= Ananias Club =

Public figures that Theodore Roosevelt accused of dishonesty

The Ananias Club was a euphemism used by American press in 1906–07 during the administration of President Theodore Roosevelt, to refer to public figures that the President accused of dishonesty. The press employed the euphemism to avoid printing the word "liar."

==Origins==
The first recorded use of the word was employed by the press in 1906 to avoid the "short and ugly word" (liar) in connection with the "mutual accusations of inveracity" which arose between President Theodore Roosevelt and Senator Benjamin Tillman of South Carolina over the railroad rate bill. The phrase was adopted to describe any person President Roosevelt accused of dishonesty.
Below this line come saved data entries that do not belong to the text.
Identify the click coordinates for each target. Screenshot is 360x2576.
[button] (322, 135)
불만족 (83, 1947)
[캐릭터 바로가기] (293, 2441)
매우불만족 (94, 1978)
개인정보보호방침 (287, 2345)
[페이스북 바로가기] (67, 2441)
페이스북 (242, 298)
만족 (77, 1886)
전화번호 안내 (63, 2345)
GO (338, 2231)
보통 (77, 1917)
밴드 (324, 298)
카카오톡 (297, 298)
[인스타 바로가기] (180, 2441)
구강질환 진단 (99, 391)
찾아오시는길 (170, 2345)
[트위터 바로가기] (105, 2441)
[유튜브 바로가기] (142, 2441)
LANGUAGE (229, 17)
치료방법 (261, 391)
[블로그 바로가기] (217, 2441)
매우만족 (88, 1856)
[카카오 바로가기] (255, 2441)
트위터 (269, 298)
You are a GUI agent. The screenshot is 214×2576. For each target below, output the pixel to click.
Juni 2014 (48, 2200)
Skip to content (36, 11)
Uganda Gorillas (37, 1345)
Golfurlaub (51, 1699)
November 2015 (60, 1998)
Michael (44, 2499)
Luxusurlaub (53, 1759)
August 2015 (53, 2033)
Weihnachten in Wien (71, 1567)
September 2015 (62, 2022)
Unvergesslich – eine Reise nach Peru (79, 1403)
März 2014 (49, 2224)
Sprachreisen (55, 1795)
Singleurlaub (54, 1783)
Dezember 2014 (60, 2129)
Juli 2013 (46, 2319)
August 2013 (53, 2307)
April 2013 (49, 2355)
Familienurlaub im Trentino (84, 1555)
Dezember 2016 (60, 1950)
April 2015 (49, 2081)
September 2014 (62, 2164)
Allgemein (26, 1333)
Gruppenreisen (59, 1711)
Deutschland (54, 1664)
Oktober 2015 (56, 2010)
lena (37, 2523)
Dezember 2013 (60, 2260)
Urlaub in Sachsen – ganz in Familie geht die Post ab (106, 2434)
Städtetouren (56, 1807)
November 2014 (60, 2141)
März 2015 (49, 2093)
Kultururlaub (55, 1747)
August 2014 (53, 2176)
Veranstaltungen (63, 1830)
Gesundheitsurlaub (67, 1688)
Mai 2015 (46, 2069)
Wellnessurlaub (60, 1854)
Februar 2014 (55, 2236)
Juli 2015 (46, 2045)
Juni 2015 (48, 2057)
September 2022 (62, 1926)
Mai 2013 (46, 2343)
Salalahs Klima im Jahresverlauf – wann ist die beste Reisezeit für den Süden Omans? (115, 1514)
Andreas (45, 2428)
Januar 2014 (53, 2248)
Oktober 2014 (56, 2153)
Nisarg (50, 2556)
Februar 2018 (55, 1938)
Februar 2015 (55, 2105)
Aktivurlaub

The name derived from the story of Ananias, who fell dead when he lied to the apostle Peter about a financial transaction.

==Members==

- So-called "nature fakers"
- Congressman Butler Ames
- Banker Wharton Barker
- Industrialist Henry Melville Whitney
- Newspaper publisher Delavan Smith
- Former Senator William E. Chandler
- Newspaper publisher Joseph Pulitzer

==Later uses==
Franklin D. Roosevelt used the expression "Ananias Club" in his first press conference as President of the United States in reference to his policy on the use of background material provided by the White House:

Then there are two other matters we will talk about: The first is "background information", which means material which can be used by all of you on your own authority and responsibility, not to be attributed to the White House, because I do not want to have to revive the Ananias Club.